Trinity Strategy: Enabling Perovskite as Hydrophilic and Efficient Fluorescent Nanozyme for Constructing Biomarker Reporting Platform

Water instability and sensing homogeneity are the Achilles' heel of CsPbX3 NPs in biological fluids application. This work reports the preparation of Mn2+:CsPbCl3@SiO2 yolk–shell nanoparticles (YSNPs) in aqueous solutions created through the integration of ligand, surface, and crystal engineering strategies.

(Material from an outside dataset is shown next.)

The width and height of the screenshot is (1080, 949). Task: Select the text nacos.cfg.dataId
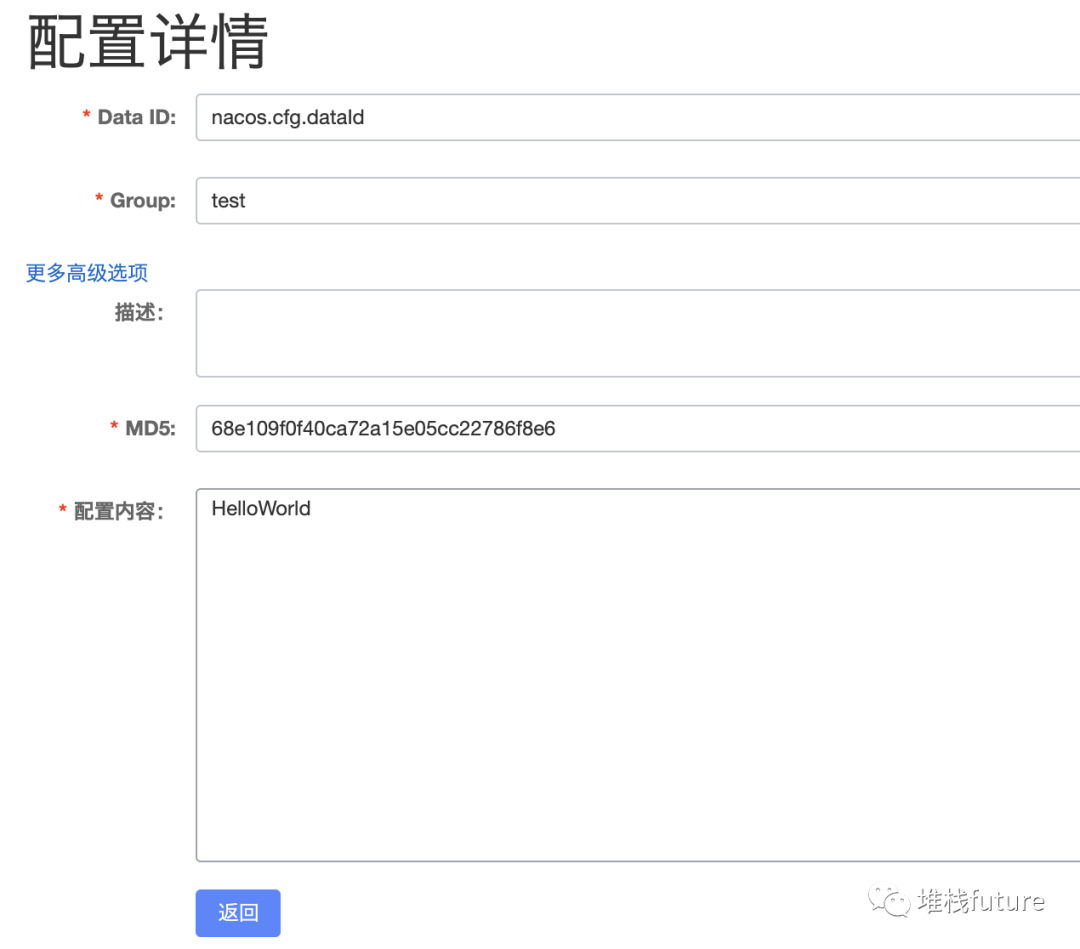(287, 117)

The SN2 reaction between 4-chlorobutyric acid (CBA) and oleylamine (OAm) yields a zwitterionic ligand that facilitates the dispersion of YSNPs in water, while the robust SiO2 shell enhances their overall stability. Besides, Mn2+ doping in YSNPs not only introduces a second emission center but also enables potential postsynthetic designability, leading to the switching from YSNPs to MnO2@YSNPs with excellent oxidase (OXD)-like activity. Theoretical calculations reveal that electron transfer from CsPbCl3 to in situ MnO2 and the adsorption–desorption process of 3,3′,5,5′-tetramethylbenzidine (TMB) synergistically amplify the OXD-like activity. In the presence of ascorbic acid (AA), Mn4+ in MnO2@YSNPs (fluorescent nanozyme) is reduced to Mn2+ and dissociated, thereby inhibiting the OXD-like activity and triggering fluorescence "turn-on/off", i.e., dual-mode recognition. Finally, a biomarker reporting platform based on MnO2@YSNPs fluorescent nanozyme is constructed with AA as the reporter molecule, and the accurate detection of human serum alkaline phosphatase (ALP) is realized, demonstrating the vast potential of perovskites in biosensing.